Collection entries
━━━
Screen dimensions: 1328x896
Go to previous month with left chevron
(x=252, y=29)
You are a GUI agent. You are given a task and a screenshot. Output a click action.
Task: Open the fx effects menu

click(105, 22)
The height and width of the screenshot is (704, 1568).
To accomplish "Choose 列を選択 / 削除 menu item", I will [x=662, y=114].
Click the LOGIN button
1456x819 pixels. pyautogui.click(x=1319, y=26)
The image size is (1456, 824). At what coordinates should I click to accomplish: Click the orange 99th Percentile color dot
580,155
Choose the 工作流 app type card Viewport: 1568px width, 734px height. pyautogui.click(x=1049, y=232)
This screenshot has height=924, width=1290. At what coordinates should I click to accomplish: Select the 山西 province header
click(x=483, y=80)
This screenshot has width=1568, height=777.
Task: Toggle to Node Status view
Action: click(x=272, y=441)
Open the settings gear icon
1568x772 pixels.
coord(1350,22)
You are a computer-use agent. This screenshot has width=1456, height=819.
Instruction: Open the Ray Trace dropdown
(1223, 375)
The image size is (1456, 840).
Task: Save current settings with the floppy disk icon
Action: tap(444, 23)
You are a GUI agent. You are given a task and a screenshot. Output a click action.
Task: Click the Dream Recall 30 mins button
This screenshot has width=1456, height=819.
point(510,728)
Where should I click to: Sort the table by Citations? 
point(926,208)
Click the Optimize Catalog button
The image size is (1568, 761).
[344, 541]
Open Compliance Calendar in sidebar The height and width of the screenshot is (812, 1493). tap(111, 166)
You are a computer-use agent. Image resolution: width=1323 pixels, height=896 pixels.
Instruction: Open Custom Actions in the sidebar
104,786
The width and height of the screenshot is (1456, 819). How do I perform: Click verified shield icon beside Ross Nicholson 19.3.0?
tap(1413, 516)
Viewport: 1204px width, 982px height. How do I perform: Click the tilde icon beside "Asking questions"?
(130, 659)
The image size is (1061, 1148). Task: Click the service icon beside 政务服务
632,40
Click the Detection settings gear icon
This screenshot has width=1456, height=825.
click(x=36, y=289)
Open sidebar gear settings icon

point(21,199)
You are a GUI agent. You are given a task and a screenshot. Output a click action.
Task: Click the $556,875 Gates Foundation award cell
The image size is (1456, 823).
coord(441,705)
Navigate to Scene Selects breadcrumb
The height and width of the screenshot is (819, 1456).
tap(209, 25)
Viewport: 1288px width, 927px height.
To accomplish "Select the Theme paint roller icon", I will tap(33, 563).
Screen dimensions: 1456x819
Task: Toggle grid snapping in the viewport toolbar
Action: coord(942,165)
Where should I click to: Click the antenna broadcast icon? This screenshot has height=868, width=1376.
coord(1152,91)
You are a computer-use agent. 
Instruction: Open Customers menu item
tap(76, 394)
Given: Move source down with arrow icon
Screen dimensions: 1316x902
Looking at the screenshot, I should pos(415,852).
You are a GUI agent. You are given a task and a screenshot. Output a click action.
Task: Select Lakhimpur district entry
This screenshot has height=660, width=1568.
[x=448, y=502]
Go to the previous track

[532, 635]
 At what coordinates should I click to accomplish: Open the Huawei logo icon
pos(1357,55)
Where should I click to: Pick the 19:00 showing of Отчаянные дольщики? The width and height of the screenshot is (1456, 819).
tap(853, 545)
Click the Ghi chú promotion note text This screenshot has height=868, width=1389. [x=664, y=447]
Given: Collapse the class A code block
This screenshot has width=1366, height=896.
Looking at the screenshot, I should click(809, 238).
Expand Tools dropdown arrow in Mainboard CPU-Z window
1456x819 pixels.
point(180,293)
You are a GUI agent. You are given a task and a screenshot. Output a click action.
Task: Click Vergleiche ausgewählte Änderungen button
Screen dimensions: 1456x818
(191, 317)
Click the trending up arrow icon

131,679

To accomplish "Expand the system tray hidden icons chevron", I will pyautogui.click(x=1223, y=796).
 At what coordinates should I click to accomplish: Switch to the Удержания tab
━━━
» TASK REQUIREMENTS
Starting from the first line of the records above, retype each line exactly up to and including the one that contains "The height and width of the screenshot is (704, 1568).", and nothing more.

» REPLY TO THE EXERCISE
Screen dimensions: 1328x896
Go to previous month with left chevron
(x=252, y=29)
You are a GUI agent. You are given a task and a screenshot. Output a click action.
Task: Open the fx effects menu

click(105, 22)
The height and width of the screenshot is (704, 1568).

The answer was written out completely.